Unlike typical found-footage horror in which all we have to go on are the tapes, ARCHIVE 81 offers us a wealth of media artifacts like pieces in a puzzle. The distance in both time and space between Melody and Dan – between the documentary filmmaker and the archivist – gives space for evaluation and research. Dan, himself, is under round-the-clock assessment by Virgil. The remote facility where he works (the tapes are too fragile to move) is monitored by video surveillance. For several episodes, little vignettes of found media serve as introductions to or supporting material for, various plot developments. Episode 4, for example, opens with an auction house’s old advert for a deceased artist’s estate. Eleanor, a “Spirit Receiver” who used her art as a gateway to other worlds, was the lover of one of the Visser residents, Cassandra Wall (Kristin Griffith). The Spiritualist tradition regarded the séance as a way for “mediums” to make connections with other worlds, just as recording mediums are said to do. This sets up a scene later in the episode when Cassandra hosts a séance in her apartment, hoping to contact the late film director, William Crest (Andrew Long).
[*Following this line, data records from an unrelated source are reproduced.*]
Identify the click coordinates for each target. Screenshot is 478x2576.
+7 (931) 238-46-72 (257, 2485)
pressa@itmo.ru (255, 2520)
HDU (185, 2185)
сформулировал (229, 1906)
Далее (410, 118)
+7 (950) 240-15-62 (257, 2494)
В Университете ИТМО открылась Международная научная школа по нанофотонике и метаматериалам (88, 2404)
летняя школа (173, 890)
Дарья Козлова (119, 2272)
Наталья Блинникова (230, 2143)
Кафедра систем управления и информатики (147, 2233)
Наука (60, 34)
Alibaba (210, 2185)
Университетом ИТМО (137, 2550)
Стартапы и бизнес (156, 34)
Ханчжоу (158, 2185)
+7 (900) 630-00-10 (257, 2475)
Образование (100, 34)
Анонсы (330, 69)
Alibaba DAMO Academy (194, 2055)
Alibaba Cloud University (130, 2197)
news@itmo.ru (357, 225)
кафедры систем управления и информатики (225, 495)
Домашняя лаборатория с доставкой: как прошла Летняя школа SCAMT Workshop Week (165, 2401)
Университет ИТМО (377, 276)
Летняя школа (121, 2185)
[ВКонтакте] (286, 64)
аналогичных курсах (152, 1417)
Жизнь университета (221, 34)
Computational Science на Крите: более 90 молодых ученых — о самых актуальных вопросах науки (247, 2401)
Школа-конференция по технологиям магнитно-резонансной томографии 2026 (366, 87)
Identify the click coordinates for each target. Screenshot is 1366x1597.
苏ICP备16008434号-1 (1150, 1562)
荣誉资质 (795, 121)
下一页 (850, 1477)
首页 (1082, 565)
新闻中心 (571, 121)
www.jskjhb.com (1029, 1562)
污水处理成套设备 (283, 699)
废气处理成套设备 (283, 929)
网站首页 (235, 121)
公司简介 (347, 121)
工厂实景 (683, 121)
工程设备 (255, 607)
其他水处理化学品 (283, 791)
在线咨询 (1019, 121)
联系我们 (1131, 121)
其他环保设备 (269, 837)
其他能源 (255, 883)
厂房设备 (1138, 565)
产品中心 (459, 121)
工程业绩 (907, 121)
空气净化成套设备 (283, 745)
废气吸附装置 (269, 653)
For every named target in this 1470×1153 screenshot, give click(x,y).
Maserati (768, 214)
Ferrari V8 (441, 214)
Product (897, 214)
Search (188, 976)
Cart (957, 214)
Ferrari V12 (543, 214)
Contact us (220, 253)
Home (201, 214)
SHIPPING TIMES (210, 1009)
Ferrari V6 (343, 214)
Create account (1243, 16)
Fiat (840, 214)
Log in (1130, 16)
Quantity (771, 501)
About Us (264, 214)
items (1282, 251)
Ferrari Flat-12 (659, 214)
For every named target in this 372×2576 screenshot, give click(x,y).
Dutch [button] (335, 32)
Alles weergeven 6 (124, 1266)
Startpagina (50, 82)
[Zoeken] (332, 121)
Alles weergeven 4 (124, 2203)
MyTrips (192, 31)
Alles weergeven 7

Crest, in turn, was working on a television project in 1958 called The Circle. Legend has it that it was based on a snuff film that Crest saw. This episode alone amply demonstrates how the connections between different media help build a bigger picture. Eleanor’s paintings, Crest’s show, the snuff film and Melody’s tapes relate to one another just as items in an archive might.

It turns out the snuff film, was a recording of a ritual by the Vos Society in 1924. Iris Vos (Georgina Haig), heiress to the family fortune, leads a secret cult with her brothers that uses blood magic in an attempt to raise the evil god Kaelego. Before making the film, Iris experimented with spirit photography, adding yet another medium for recording the supernatural. The cult was resurrected by the inhabitants of Visser buildings, led by the charismatic, Samuel Spare (Evan Jonigkeit), aka Alexander Davenport, Virgil’s brother. By the series finale, it is clear that Dan’s playing of the tapes is thinning the veil between our world and Kaelego’s dimension. In each staging of the ritual, the playing of media is essential to opening the doorway. When the residents of the Visser try to raise Kaelego, they play the Vos snuff film. Likewise, in the hidden bunker beneath Dan’s workspace, banks of television screens display Melody’s tapes on a loop, at the ready for Virgil’s attempt. As one of the characters in the final episode states, “That’s what playing the footage does. It unravels the spell that holds the door shut.” Time and again in archival horror the reading of a grimoire, the singing of a song or the playing of a tape unleashes a supernatural force.  This force is a stand-in for the power of archival material, the power of history to haunt the present. We see this clearly in the way Kaelego reaches through the surfaces of the screens and monitors around Dan’s desk.

ARCHIVE 81 reinforces the popular conception of the archivist as a shadowy figure working in silence and solitude to uncover dark secrets. However, it also explores the importance of connection between materials and sources as well as between people. During the finale, Dan is given a cache of audio tapes used in a Fisher Price PXL 2000 toy camcorder from the 1980s belonging to one of the younger residents of the Visser. The nostalgia for such outdated analogue devices reveals just how linked our memory and recording media have become. Both Dan and Melody are on quests to expel the demons that haunt their adult lives. By tapping into archival memory, they make sense of the fragility of their pasts and strengthen their sense of individual identity. Throughout archival horror, the responsibility of memory is taken out of the hands of institutions and given over to individuals who learn to participate in public memory – often righting the wrongs of the past.